_WRITTEN PROBLEM_
Rewrite all of the records with "checkbox" replaced by "check box" wherever it occurs, and leave every other part unchanged.
□ □ □ □ □ □ □
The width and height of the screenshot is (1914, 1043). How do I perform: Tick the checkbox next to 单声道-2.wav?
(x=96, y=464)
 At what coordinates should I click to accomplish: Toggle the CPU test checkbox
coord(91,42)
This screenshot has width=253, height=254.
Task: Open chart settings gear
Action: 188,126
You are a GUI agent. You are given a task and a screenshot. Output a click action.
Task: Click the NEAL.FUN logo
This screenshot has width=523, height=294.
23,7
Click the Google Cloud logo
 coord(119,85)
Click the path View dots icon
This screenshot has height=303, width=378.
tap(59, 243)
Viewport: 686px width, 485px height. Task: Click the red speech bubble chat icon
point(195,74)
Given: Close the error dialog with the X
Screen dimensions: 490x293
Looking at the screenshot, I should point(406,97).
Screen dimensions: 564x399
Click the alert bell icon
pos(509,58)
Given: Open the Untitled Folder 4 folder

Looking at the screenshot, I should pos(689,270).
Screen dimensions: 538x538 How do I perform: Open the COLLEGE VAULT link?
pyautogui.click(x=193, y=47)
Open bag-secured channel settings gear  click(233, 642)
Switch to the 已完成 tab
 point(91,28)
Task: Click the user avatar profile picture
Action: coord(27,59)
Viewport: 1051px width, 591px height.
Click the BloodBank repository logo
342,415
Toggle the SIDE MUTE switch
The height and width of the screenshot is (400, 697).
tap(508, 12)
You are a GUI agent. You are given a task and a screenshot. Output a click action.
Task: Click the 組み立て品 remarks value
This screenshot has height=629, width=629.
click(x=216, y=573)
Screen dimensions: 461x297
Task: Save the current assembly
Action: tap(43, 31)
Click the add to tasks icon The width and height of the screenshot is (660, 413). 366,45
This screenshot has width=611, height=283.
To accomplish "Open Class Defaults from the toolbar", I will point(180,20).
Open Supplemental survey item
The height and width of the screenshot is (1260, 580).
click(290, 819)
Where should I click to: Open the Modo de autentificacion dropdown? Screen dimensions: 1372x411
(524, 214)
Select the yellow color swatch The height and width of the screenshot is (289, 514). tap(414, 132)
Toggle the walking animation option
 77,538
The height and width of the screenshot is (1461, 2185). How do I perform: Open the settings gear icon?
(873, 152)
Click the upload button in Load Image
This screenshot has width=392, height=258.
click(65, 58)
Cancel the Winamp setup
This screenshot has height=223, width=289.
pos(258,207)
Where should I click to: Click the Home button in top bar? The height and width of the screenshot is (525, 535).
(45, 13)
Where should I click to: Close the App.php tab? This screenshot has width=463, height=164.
□ □ □ □ □ □ □
_OUTPUT OF THE TASK_
The width and height of the screenshot is (1914, 1043). How do I perform: Tick the check box next to 单声道-2.wav?
(x=96, y=464)
 At what coordinates should I click to accomplish: Toggle the CPU test check box
coord(91,42)
This screenshot has width=253, height=254.
Task: Open chart settings gear
Action: 188,126
You are a GUI agent. You are given a task and a screenshot. Output a click action.
Task: Click the NEAL.FUN logo
This screenshot has width=523, height=294.
23,7
Click the Google Cloud logo
 coord(119,85)
Click the path View dots icon
This screenshot has height=303, width=378.
tap(59, 243)
Viewport: 686px width, 485px height. Task: Click the red speech bubble chat icon
point(195,74)
Given: Close the error dialog with the X
Screen dimensions: 490x293
Looking at the screenshot, I should point(406,97).
Screen dimensions: 564x399
Click the alert bell icon
pos(509,58)
Given: Open the Untitled Folder 4 folder

Looking at the screenshot, I should pos(689,270).
Screen dimensions: 538x538 How do I perform: Open the COLLEGE VAULT link?
pyautogui.click(x=193, y=47)
Open bag-secured channel settings gear  click(233, 642)
Switch to the 已完成 tab
 point(91,28)
Task: Click the user avatar profile picture
Action: coord(27,59)
Viewport: 1051px width, 591px height.
Click the BloodBank repository logo
342,415
Toggle the SIDE MUTE switch
The height and width of the screenshot is (400, 697).
tap(508, 12)
You are a GUI agent. You are given a task and a screenshot. Output a click action.
Task: Click the 組み立て品 remarks value
This screenshot has height=629, width=629.
click(x=216, y=573)
Screen dimensions: 461x297
Task: Save the current assembly
Action: tap(43, 31)
Click the add to tasks icon The width and height of the screenshot is (660, 413). 366,45
This screenshot has width=611, height=283.
To accomplish "Open Class Defaults from the toolbar", I will point(180,20).
Open Supplemental survey item
The height and width of the screenshot is (1260, 580).
click(290, 819)
Where should I click to: Open the Modo de autentificacion dropdown? Screen dimensions: 1372x411
(524, 214)
Select the yellow color swatch The height and width of the screenshot is (289, 514). tap(414, 132)
Toggle the walking animation option
 77,538
The height and width of the screenshot is (1461, 2185). How do I perform: Open the settings gear icon?
(873, 152)
Click the upload button in Load Image
This screenshot has width=392, height=258.
click(65, 58)
Cancel the Winamp setup
This screenshot has height=223, width=289.
pos(258,207)
Where should I click to: Click the Home button in top bar? The height and width of the screenshot is (525, 535).
(45, 13)
Where should I click to: Close the App.php tab? This screenshot has width=463, height=164.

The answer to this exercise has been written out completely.